Friday, January 13, 2012

We Might Be Giants

Just when I didn’t think the Old Testament lesson could get any more bizarre, we get to Genesis 6 and the Nehphilim. I think this passage is weird enough that we need to just look at the whole thing before I write anything about it.

1 When people began to multiply on the face of the ground, and daughters were born to them, 2 the sons of God saw that they were fair; and they took wives for themselves of all that they chose. 3 Then the LORD said, "My spirit shall not abide in mortals forever, for they are flesh; their days shall be one hundred twenty years." 4 The Nephilim were on the earth in those days-and also afterward-when the sons of God went in to the daughters of humans, who bore children to them.

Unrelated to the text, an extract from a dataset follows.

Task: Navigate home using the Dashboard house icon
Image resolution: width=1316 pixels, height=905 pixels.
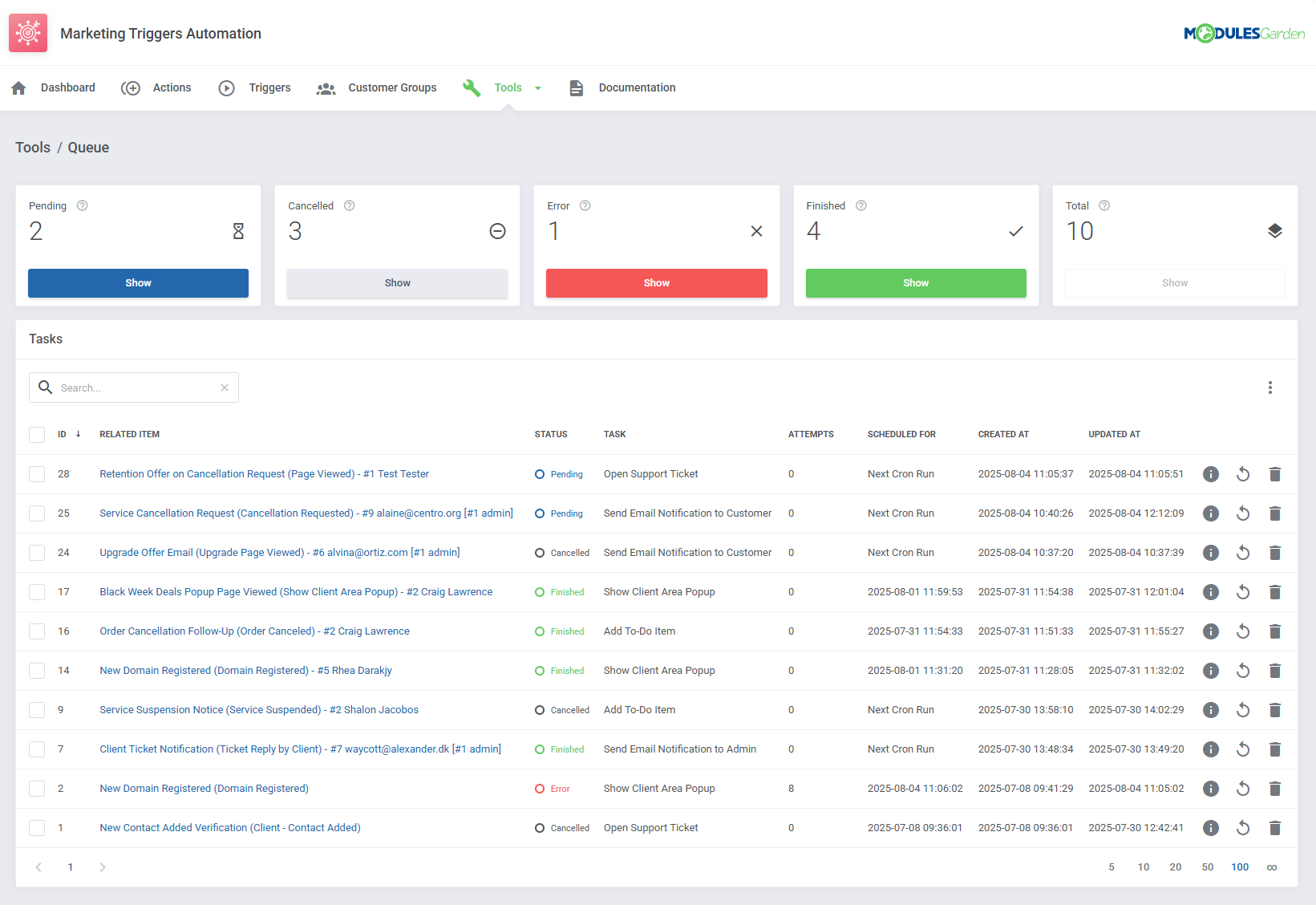Action: click(x=18, y=87)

These were the heroes that were of old, warriors of renown.

5 The LORD saw that the wickedness of humankind was great in the earth, and that every inclination of the thoughts of their hearts was only evil continually. 6 And the LORD was sorry that he had made humankind on the earth, and it grieved him to his heart. 7 So the LORD said, "I will blot out from the earth the human beings I have created-people together with animals and creeping things and birds of the air, for I am sorry that I have made them." 8 But Noah found favor in the sight of the LORD. Genesis 6:1-8 (NRSV)

Lots of strange stuff going on, and buried within the strange text are some important developments. People multiplied. Lives are shortened to 120 years. The Nephilim (whoever they are) were the heroes of old. Yet human wickedness was great, so God decides to start over. Sort of.

To me, one thing is even stranger than the giant-warrior race of the Nephilim—God was sorry that he created human beings. Really? God regretted that he had made human kind, so he decided to “blot [them] out from the earth?” That doesn’t sound like God. Granted, there’s Noah—and his story is a salvation story. But before we get to the Noah-and-the-ark-two-by-two tale, we have to go through this rather bleak valley.

Here’s my question: why does the author tell the story this way? Why is it important to the developing theology of Israel that humankind be God’s mistake? This text was written pretty late in Israel’s history—at least as biblical texts go. What must be going on in the world around them that they look back on the story of Noah and need to start that story with “God looked at humanity and wished he hadn’t bothered with them in the first place?” What kind of low point must you be in to reach that conclusion?

Sometimes we get there, too, right? Sometimes things are so bad within us that we think we shouldn’t have been born. An old football coach of me used to yell at us that he would make us regret the day of our birth. How desperate must things be to reach that point? And is there any hope beyond it?

Well, we haven’t gotten to Noah’s story yet, but he is the hopeful bridge between this point of hopelessness and God’s promise on the other side of the flood. God doesn’t actually start over. He doesn’t actually blot out all of humanity. He lets things begin again through Noah. In other words, even though things were at their lowest, there was, at least, some glimmer of hope to hold on to. God’s salvation wasn’t by wiping us out and starting over but by using what was left in the broken world to rebuild humanity anew.

Maybe things don’t ever get so bad that there’s nowhere to go. God doesn’t save us by getting rid of us and creating a new person in our place. God renews that which we are. Not with a blank canvas but with our own brokenness does God begin his salvation work. Things are not hopeless for us. We are a starting point.